Silence. Then, “I’ll be back later, Rao.”
Rao lay back and closed his eyes as Lata moved around the room, murmuring to herself about clean linens and boiled water.
He thought of Malini, up in that prison. So close, but too far for any of them to reach her.
He thought of the letter she’d written to him. A hasty, tear-stained scrawl, not in court Dvipan, not even in the shared common Parijatdvipan tongue of Zaban, but in the modern, city Aloran his sister had taught her. The letter had been delivered by a handmaiden with haunted eyes. She’d been bribed with Malini’s last scrap of gold. Her mother’s wedding bangles.

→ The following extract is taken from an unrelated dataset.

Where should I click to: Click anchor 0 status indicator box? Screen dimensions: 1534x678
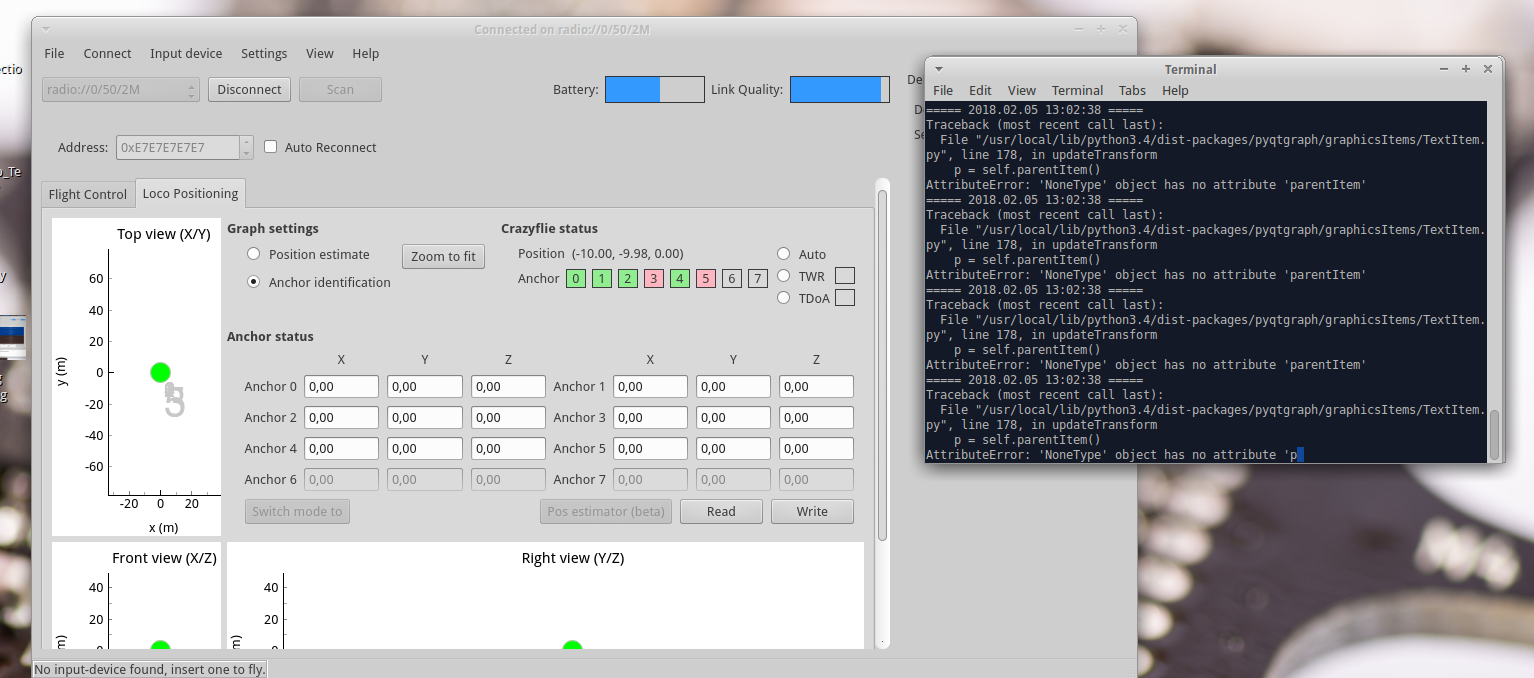click(x=576, y=279)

The letter had ash upon it. Salt and ash.
Chandra is sending me to Ahiranya.
And there, underlined, a quiet desperation in the curve of every letter:
Save me.
Lata kneeled down beside him. He opened his eyes. She looked pinched and tired.
“Will you leave, then?” Lata asked quietly.
“What do you think?”
She said nothing for a moment.
“I think we need to bandage your ribs,” she said finally. “Hold still. This will hurt.”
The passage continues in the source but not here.